◆ 課題本文 ◆
....

王子は自分の前世を体験する旅に出ますが、これは仏陀の『ジャータカ(前世物語)』であり、仏陀がそれを通じて人間の苦しみをとことん知り悟りを開くことに対応しています。旅にいざなったのはゴダイゴという幽霊ですが、これは明らかに天皇でありながら革命を起こそうとして南北朝分裂の元となった後醍醐天皇のことです。自らの意志と軍隊をもった最後の天皇です。ちなみに、王子は宮殿を去るにあたって、王と王妃にそれを打ち明けます。王は王子を引きとめず、「やってみるがいい。「もののあはれ」を護ることができるのはおまえだけなのだから」と言います。「もののあはれ」。それは儒者たちによって悪書とされた『源氏物語』に初めて価値を発見した本居宣長が、その核心に与えた言葉です。古典は、その価値を発見する人によって古典となり、日本の文化として蓄積されます。蓄積されたものを、経済最優先の社会に壊されずにどう次に受け渡していくか? 確かにこれも重要な問題なのです。

....

◆ 作業データ ◆
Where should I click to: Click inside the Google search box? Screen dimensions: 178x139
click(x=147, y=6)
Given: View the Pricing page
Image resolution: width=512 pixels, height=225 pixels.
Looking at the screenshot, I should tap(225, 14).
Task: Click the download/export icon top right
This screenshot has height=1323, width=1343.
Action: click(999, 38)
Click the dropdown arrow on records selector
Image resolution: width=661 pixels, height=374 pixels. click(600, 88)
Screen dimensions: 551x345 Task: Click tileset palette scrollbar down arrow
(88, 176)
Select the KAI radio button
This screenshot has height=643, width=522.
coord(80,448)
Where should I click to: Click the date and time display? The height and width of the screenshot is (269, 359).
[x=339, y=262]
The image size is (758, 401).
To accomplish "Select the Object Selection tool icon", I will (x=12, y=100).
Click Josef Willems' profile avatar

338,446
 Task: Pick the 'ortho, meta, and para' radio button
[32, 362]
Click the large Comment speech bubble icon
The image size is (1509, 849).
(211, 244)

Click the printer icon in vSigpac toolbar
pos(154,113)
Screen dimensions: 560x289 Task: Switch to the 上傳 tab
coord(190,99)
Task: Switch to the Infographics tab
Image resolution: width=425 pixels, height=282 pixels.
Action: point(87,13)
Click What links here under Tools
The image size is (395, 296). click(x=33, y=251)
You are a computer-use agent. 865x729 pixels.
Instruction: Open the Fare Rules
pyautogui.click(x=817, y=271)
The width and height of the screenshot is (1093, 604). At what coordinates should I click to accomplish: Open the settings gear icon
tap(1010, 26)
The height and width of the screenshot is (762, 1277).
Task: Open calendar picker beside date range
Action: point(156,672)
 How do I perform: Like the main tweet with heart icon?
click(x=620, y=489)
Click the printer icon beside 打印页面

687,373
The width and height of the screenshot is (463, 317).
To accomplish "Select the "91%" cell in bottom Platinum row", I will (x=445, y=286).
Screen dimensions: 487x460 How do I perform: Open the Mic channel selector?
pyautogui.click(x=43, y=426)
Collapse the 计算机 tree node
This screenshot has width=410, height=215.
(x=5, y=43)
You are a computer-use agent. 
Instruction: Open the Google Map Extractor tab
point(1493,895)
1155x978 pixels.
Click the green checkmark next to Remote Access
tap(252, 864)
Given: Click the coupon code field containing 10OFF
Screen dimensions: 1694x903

....

◆ 課題概要 A ◆
作業データの行のうち、「Where should I click to: Click the」を含む行から「pos(154,113)」を含む行までを、両端の行も含めて書き直してください。その際、「radio button」を「checkbox」に置き換え、ほかは一切変えないでください。
◆ 課題概要 B ◆
王子の前世をめぐる旅と「もののあはれ」を論じた本文を、最後の文の後から書き継いでください。
本文と作業データは、それぞれ別個の素材です。

◆ 解答文 A ◆
Where should I click to: Click the date and time display? The height and width of the screenshot is (269, 359).
[x=339, y=262]
The image size is (758, 401).
To accomplish "Select the Object Selection tool icon", I will (x=12, y=100).
Click Josef Willems' profile avatar

338,446
 Task: Pick the 'ortho, meta, and para' checkbox
[32, 362]
Click the large Comment speech bubble icon
The image size is (1509, 849).
(211, 244)

Click the printer icon in vSigpac toolbar
pos(154,113)

◆ 解答文 B ◆
ところで、なぜ人は前世つまり歴史的過去を知るべきなのか。それは、自分ひとりの経験から人間全体を判断してはならないからです。でも実際には人間は前世や過去を体験できません。「物語」は、その体験をさせてくれる場所です。『徒然王子』で王子が体験する縄文時代、中国古代、日本中世、江戸時代は、前近代の世界がどういう価値観で成り立っていた社会かを見せていて、その全体が、現代金融資本主義への痛烈な批判になっています。『徒然王子』はまさに『ジャータカ』やダンテの『新曲』や古今東西の物語を総合した「日本の物語」です。島田雅彦という作家は、近現代小説の視点からはとらえきれない「物語作家」の側面をもっているのです。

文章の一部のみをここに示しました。